------ Eingabematerial ------
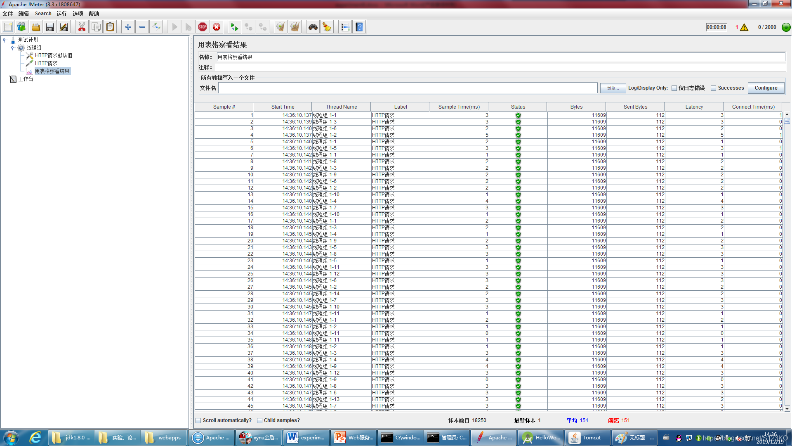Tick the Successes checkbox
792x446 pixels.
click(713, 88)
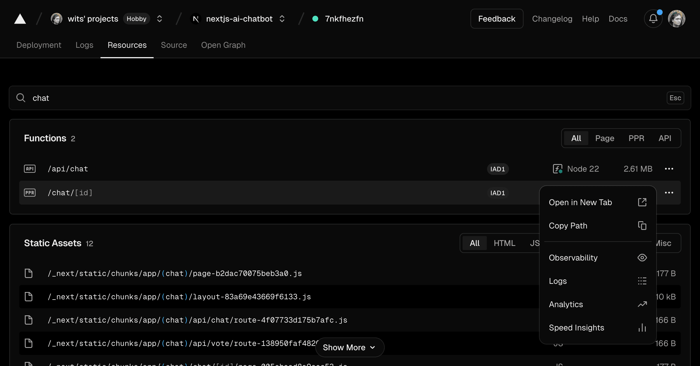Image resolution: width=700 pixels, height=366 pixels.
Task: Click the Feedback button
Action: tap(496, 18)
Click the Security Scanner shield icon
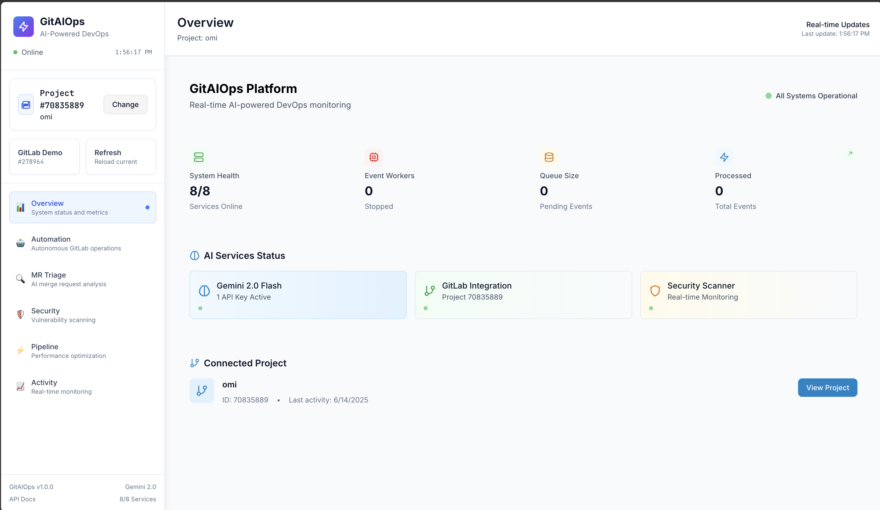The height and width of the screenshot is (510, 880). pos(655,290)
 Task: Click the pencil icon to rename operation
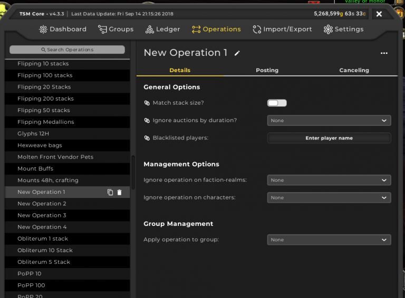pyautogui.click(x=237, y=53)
------
------ Eingabematerial ------
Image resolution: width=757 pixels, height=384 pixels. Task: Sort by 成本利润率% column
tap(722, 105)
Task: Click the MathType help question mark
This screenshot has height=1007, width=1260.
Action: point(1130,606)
------
------ Eingabematerial ------
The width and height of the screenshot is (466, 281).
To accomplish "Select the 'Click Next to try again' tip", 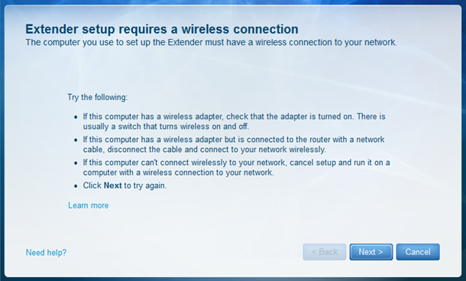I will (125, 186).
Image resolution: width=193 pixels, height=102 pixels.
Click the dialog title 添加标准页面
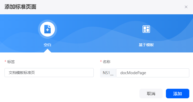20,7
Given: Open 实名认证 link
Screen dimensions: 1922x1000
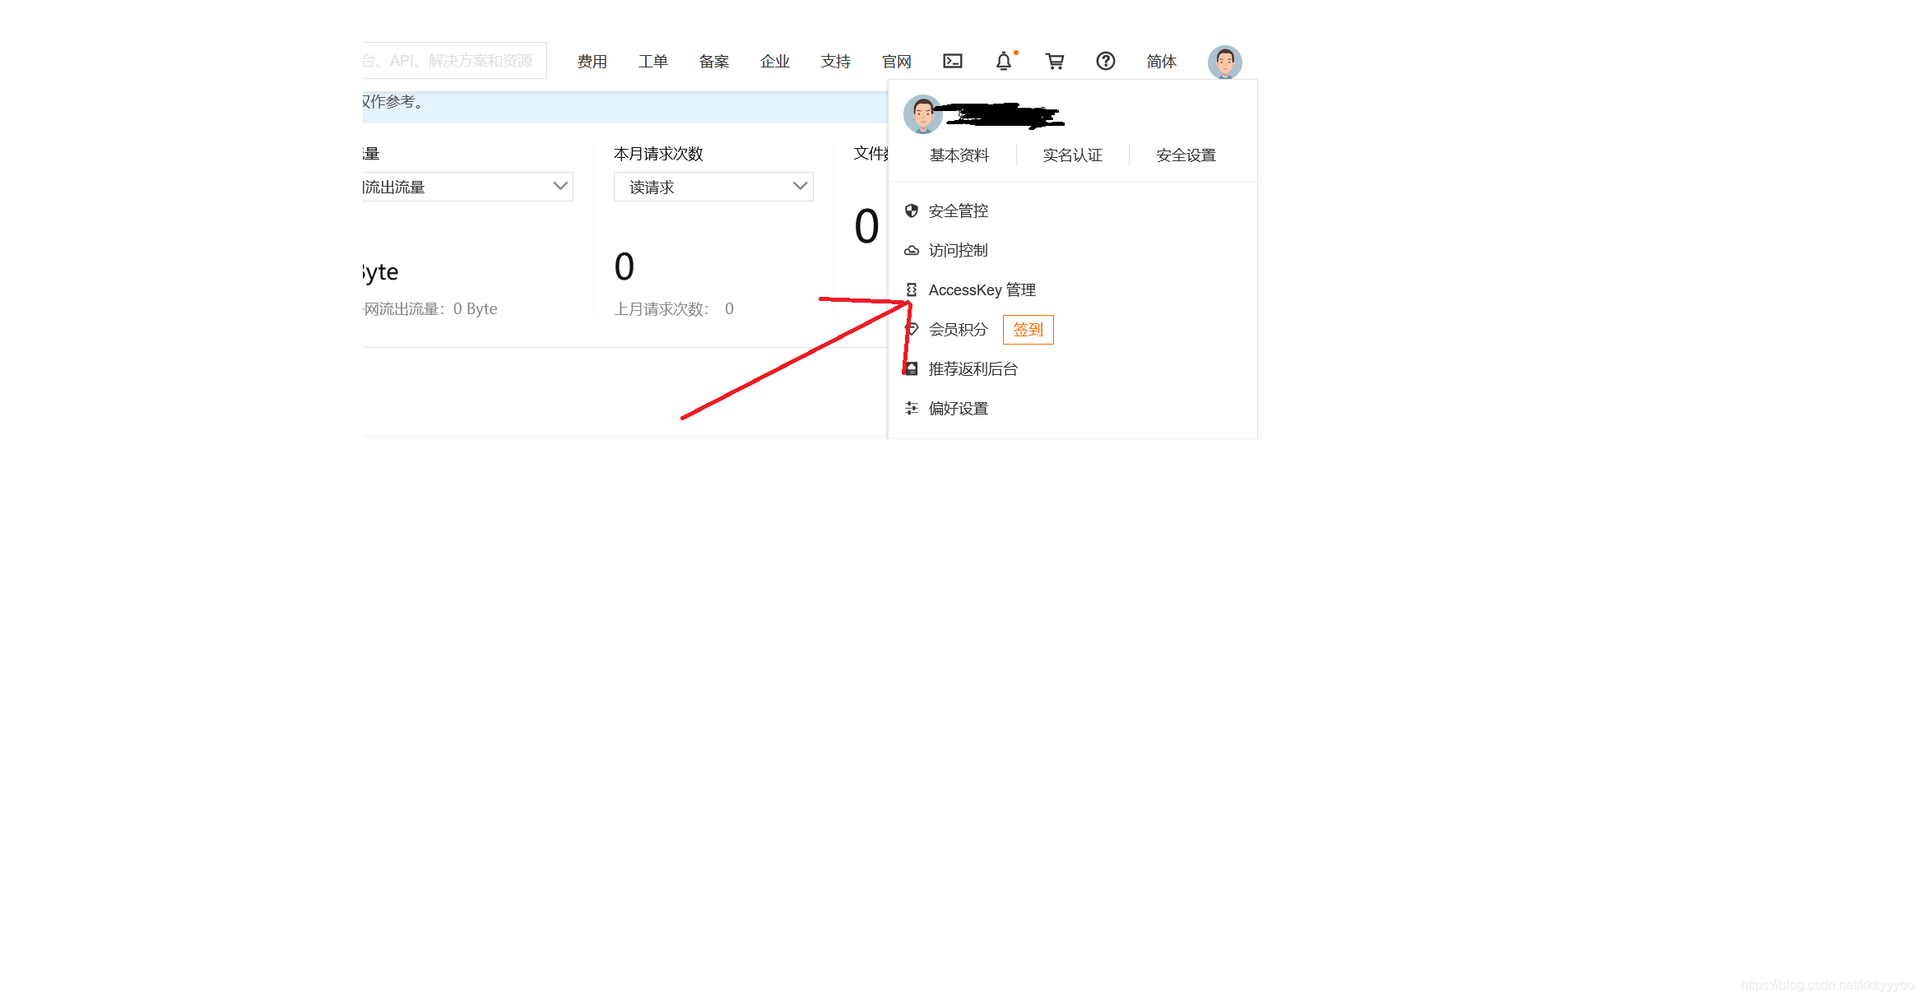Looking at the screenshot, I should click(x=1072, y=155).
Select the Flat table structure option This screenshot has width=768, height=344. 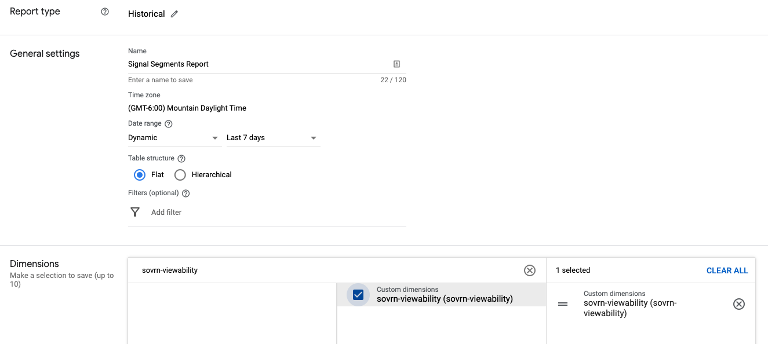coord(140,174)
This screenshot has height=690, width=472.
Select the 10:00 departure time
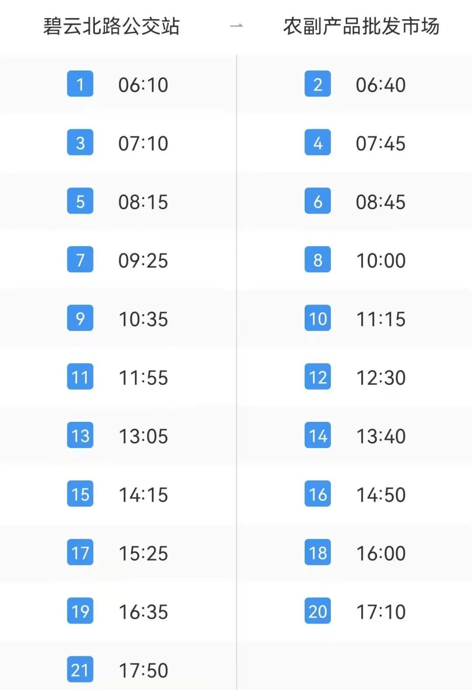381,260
------
**Aufgabenbeschreibung**
Ziehen Sie aus den obigen Einträgen jede Zeile heraus, in der die Zeichenfolge „Task“ vorkommt.

**Ergebnis der Übung**
Task: Click the Feedback button
 Task: Click the pencil icon to rename operation
Image resolution: width=757 pixels, height=384 pixels. Task: Sort by 成本利润率% column
Task: Click the MathType help question mark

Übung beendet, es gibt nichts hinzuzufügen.